# brute vs popo



## bruteman (Dec 29, 2008)

brute won popo got filled with mud and water


----------



## phreebsd (Dec 16, 2004)

Brute FTW!


----------



## bruteman (Dec 29, 2008)

ok I had a little fun with this post but to be honest the popo was not setup for the mud no snorkels just 29.5 swawp lites It took us about hour to get it back running it was water locked but I followed the directions on this site and it runs fine now


----------



## phreebsd (Dec 16, 2004)

awsome. i forgot about that article. someone used it


----------



## Metal Man (Dec 17, 2008)

Hope the PoPo's handle water in the engine better then the Brutes do!!
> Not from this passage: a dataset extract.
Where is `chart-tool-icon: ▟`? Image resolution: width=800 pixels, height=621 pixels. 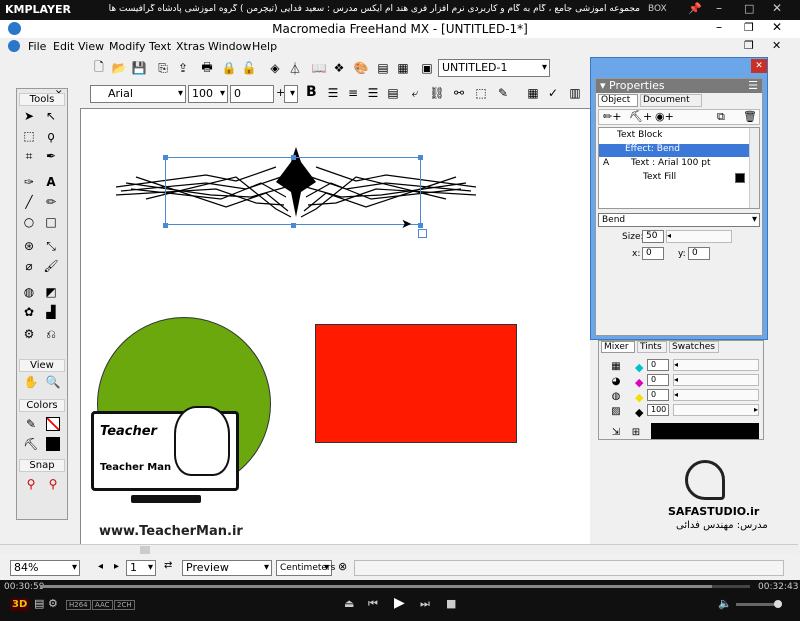
chart-tool-icon: ▟ is located at coordinates (51, 312).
Cool pics,were are yall riding?


----------



## bruteman (Dec 29, 2008)

we ride at this park http://www.bricks4x4farm.com/ its a good place not many rules Trucks gone wild this year had about 5000 people 0n 400 acres I got some good pics if yall want me to post them let me know


----------



## Metal Man (Dec 17, 2008)

Hell yeah post them up. Everyone loves some good ole mud slinging pics and videos.


----------



## bruteman (Dec 29, 2008)

heres some vids check these out


----------



## bruteman (Dec 29, 2008)

they also have good pics on there website


----------



## Metal Man (Dec 17, 2008)

LOL that was a tough hole.


----------



## bruteman (Dec 29, 2008)

yep it has a $4000 bounty on it nobody has ever made


----------



## flowbackman (Nov 2, 2010)

I thought that was the $$$$ hole so are you guys going to the New years eve bash this weekend or is it going to be to cold


----------



## ARMSTRONGARMS (Dec 2, 2010)

I got a kick as soon as someone put their arm out the window holding their hand or finger up,,,,,,,down they went


----------



## BleednGreen68 (Apr 19, 2010)

Sweet vids! Those Fords were sweet! Did that white jeep make it all the way? Def made it farther than everyone else!


----------



## brutemike (Mar 23, 2010)

Nice vids it looks like powerline park in ohio tons of holes and trucks just like them.


----------